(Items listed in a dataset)
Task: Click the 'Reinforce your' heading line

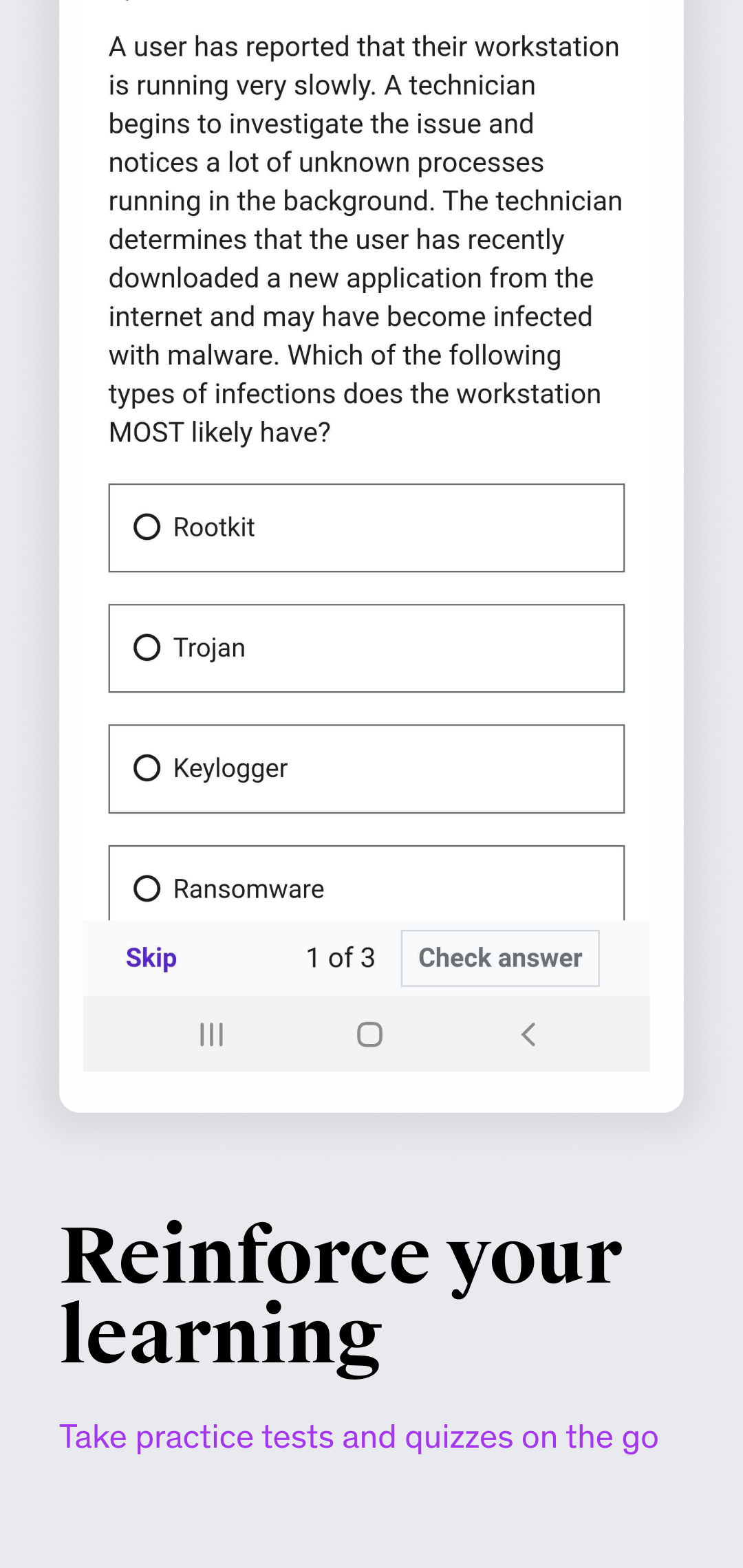Action: (341, 1256)
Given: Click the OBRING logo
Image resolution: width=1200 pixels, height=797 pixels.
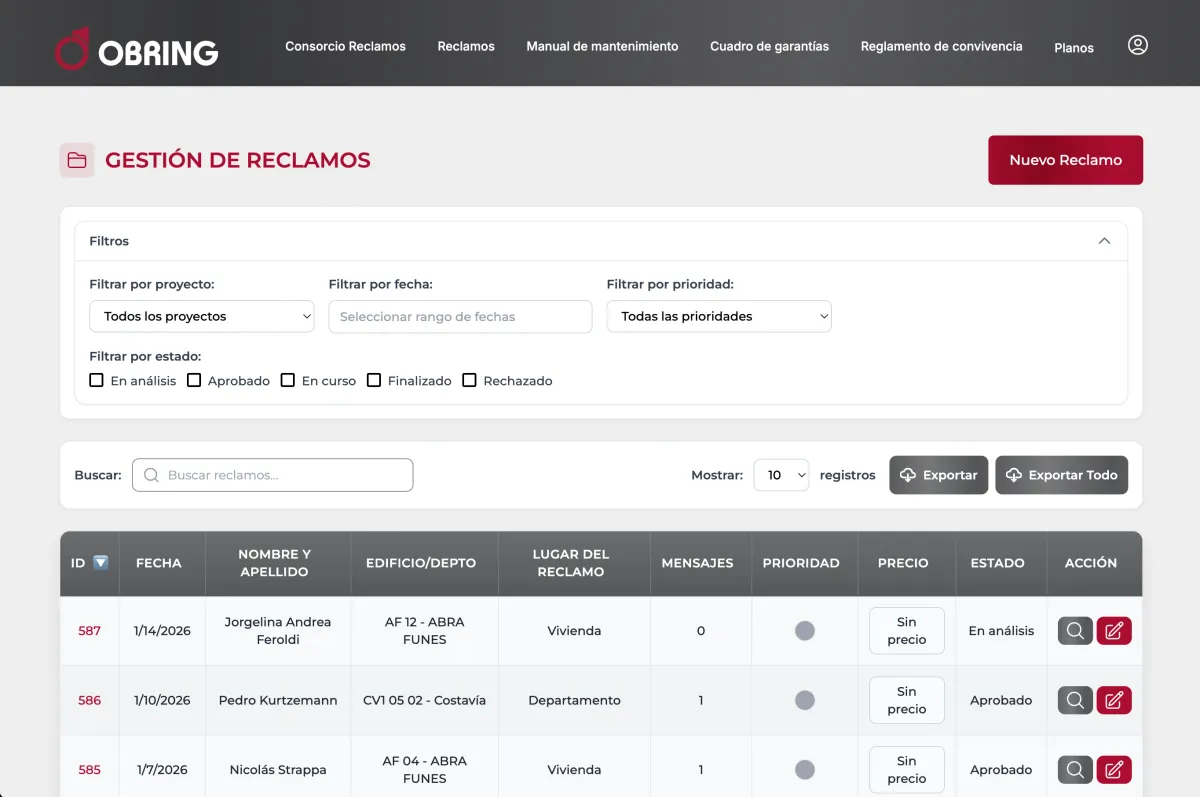Looking at the screenshot, I should tap(136, 49).
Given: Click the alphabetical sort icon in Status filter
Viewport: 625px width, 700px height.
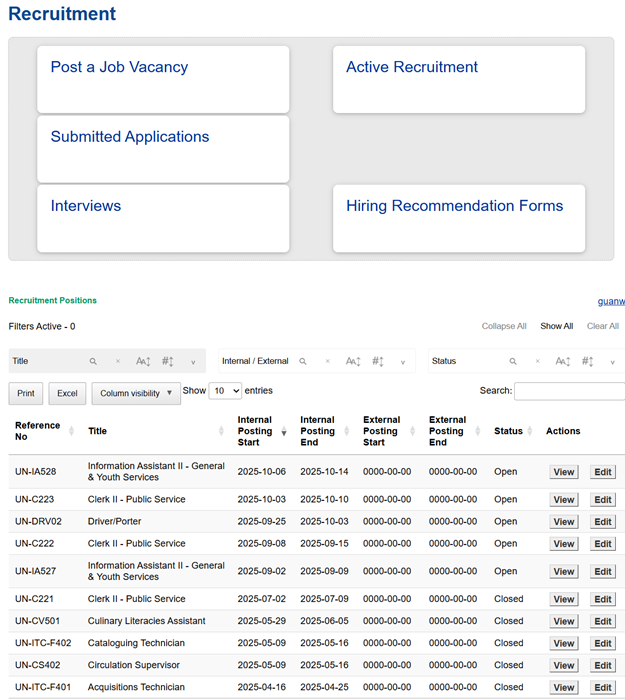Looking at the screenshot, I should (x=563, y=361).
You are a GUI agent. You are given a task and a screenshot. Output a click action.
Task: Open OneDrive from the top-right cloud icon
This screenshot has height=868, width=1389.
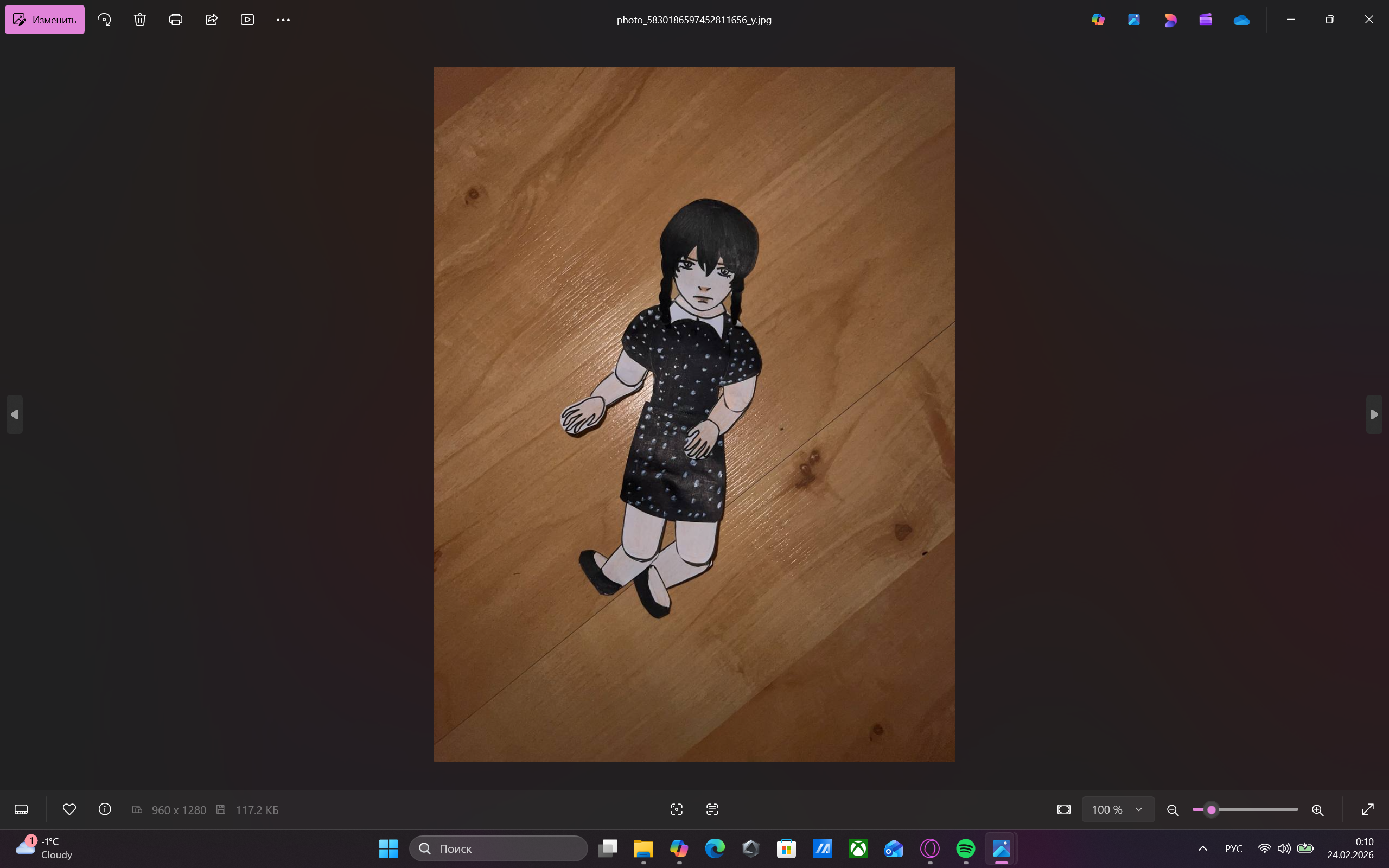point(1241,20)
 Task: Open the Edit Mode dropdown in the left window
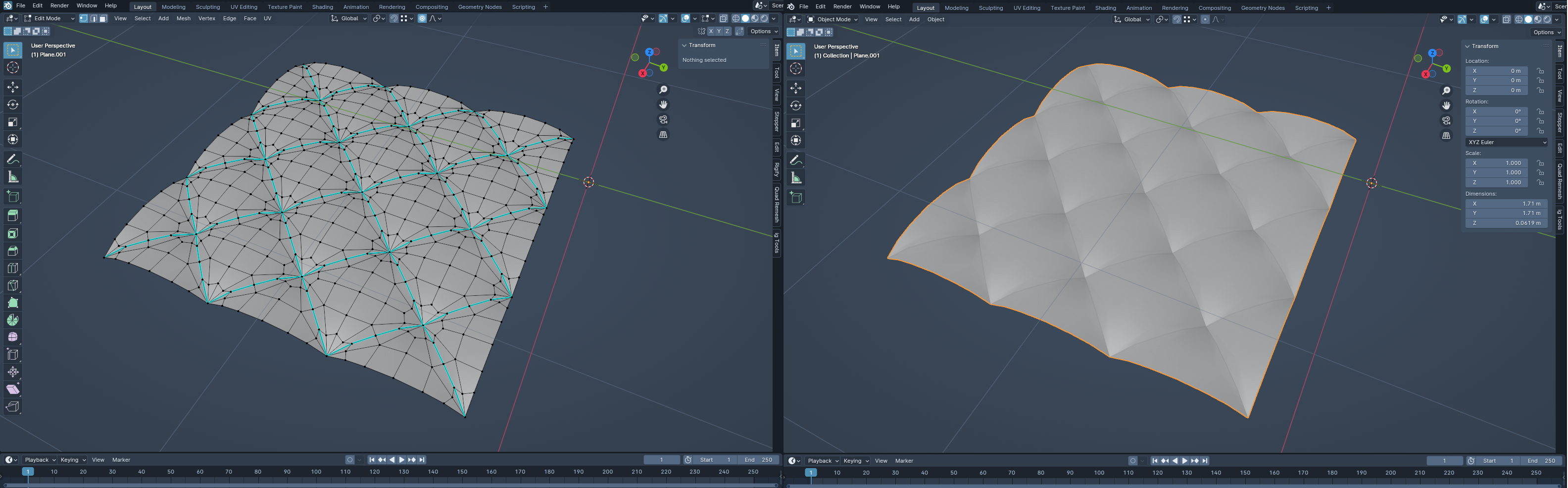49,18
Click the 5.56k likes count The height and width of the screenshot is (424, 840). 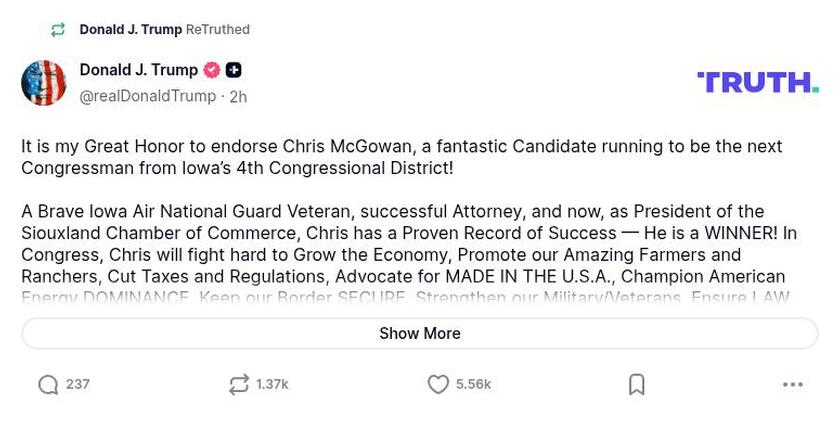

— Written task —
Convert every line of the listing above into a Markdown table with the columns "Row" and "Line", numbering the rows and omitting blank lines. Leave the pictures out of the table.

— Result for this task —
| Row | Line |
|---|---|
| 1 | Task: Click the 'Reinforce your' heading line |
| 2 | Action: (341, 1256) |
| 3 | Given: Click the OBRING logo |
| 4 | Image resolution: width=1200 pixels, height=797 pixels. |
| 5 | Looking at the screenshot, I should tap(136, 49). |
| 6 | Given: Click the alphabetical sort icon in Status filter |
| 7 | Viewport: 625px width, 700px height. |
| 8 | Looking at the screenshot, I should (x=563, y=361). |
| 9 | You are a GUI agent. You are given a task and a screenshot. Output a click action. |
| 10 | Task: Open OneDrive from the top-right cloud icon |
| 11 | This screenshot has height=868, width=1389. |
| 12 | point(1241,20) |
| 13 |  Task: Open the Edit Mode dropdown in the left window |
| 14 | 49,18 |
| 15 | Click the 5.56k likes count The height and width of the screenshot is (424, 840).  |